## USING THE INFORMATION
- 1) Could you write out the article on ozone rules and industry safety word for word, everything from "The EPA estimates" down to "industry, he said."?
- 2) How would the article on ozone rules and industry safety go on after its final sentence? Write the next part.

## SUPPLIED TEXT
◇ ◇ ◇ ◇ ◇ ◇ ◇
Both Witte and Heins warned the likely substantial increase in manufacturing costs will create “significant operational uncertainty,” which will impact the industry and its position in the global economy.
The EPA estimates the national cost impact will range from $4 billion up to $15 billion if emission standards are lowered to 65 parts per billion, Heins said, making TSCA one of the most expensive regulations in U.S. history. Its passage would cause a negative economic ripple effect throughout all industry, he said.
“It will impact everything we do,” Witte agreed. “We need a balanced number that recognizes the costs associated with that number — a number that’s achievable and allows us to compete.”
“We have seen an average in the industry of a 30-percent decrease in ozone levels in the U.S. from 1980 to 2013,” Heins said, touting industry’s already-achieved advances toward cleaner air. “Let us continue to operate at a standard that’s beneficial to our communities as well as to the industry.”
Witte stressed the industry’s demonstrated dedication to safety and environment responsibility.
“We have a very safe industry. We’re not perfect, but we strive for continuous improvement,” he said. “We openly share our successes, and we openly share when we have issues so we can learn from one another. I think that’s the mark of a great industry.”
Shell Deer Park General Manager Barry Klein affirmed the industry’s attention to the safety and wellness of its employees, contractors and community.
“Safety and reliability are at the core of our business,” he said. “We recognize any incident in our industry has a huge impact. We can talk about running our businesses all we want, but if we don’t run it safely and we don’t run it reliably, it doesn’t matter. That is truly one of our key priorities.”
◇ ◇ ◇ ◇ ◇ ◇ ◇
## ENTRIES SUPPLIED
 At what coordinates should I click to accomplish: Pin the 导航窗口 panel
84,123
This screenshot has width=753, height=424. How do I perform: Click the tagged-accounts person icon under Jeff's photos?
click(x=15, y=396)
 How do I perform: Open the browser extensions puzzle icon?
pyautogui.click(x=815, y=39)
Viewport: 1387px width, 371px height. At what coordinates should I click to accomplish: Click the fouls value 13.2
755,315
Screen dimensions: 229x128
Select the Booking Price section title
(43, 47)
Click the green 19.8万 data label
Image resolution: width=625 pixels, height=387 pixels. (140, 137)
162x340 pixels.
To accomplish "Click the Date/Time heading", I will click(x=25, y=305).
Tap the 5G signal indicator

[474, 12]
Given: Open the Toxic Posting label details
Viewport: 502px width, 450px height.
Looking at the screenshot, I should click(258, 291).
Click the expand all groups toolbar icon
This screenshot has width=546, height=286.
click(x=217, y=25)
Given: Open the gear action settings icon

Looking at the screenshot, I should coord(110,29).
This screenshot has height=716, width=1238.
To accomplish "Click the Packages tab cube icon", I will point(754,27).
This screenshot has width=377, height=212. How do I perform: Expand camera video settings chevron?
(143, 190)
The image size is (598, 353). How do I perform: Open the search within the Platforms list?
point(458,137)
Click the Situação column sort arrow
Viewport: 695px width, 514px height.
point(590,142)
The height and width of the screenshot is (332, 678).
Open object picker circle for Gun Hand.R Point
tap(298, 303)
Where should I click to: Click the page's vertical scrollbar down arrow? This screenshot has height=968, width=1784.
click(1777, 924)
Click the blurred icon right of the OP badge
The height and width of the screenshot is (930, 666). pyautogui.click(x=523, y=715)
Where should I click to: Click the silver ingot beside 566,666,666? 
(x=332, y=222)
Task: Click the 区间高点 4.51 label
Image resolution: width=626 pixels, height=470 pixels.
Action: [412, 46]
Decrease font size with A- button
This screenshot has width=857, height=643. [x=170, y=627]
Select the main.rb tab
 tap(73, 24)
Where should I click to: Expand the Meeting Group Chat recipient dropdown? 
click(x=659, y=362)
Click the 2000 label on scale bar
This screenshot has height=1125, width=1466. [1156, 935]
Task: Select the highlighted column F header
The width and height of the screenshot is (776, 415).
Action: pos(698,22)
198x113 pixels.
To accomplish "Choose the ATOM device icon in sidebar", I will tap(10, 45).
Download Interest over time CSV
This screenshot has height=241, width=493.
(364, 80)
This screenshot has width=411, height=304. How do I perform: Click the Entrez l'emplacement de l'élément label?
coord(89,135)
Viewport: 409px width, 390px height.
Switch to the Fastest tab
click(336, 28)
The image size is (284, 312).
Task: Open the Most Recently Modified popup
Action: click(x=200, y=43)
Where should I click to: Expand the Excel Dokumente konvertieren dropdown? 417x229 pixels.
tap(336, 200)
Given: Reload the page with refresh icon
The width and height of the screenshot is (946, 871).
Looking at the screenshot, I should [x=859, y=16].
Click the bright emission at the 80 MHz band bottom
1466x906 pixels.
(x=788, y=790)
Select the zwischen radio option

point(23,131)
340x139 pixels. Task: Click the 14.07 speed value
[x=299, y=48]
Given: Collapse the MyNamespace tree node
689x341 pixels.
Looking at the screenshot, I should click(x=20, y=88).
◇ ◇ ◇ ◇ ◇ ◇ ◇
## ANSWERS GIVEN
- 1)
The EPA estimates the national cost impact will range from $4 billion up to $15 billion if emission standards are lowered to 65 parts per billion, Heins said, making TSCA one of the most expensive regulations in U.S. history. Its passage would cause a negative economic ripple effect throughout all industry, he said.

- 2)
Facing the future
“There has been a different shift in the growth and the nature of production in the U.S.,” Klein added. “Going back to the early 1980s, there were about 300 refineries in the U.S. As of last year, there were about 140. Large changes are taking place in the supply of oil and refining capacity on the back of fiscal and economic uncertainty.”
Heins noted advantaged trade is also critically important to the financial strength of the industry.
“Congress allowed the Export-Import Bank reauthorization to expire for the first time in over 80 years,” he said. “This bank plays a key role in enabling growth for our U.S. manufacturing-based economy.”
There are 84 base-port credit agencies around the world, Heins said, adding the U.S. would be significantly disadvantaged if this official export credit agency is discontinued.
“In Texas, we need advocacy and approval of progressive trade regulations to enable the new business exports that investment startups will bring in the next two to three years,” he said. “It is an economic advantage for the Houston Port Region to secure this business locally.”
Despite these various regulatory, economic and workforce challenges that hinder growth, Heins believes “our future is ever so bright for the U.S. petrochemical industry.”
“These are exciting times,” he concluded. “We look forward to continued partnerships as we grow and prosper together.”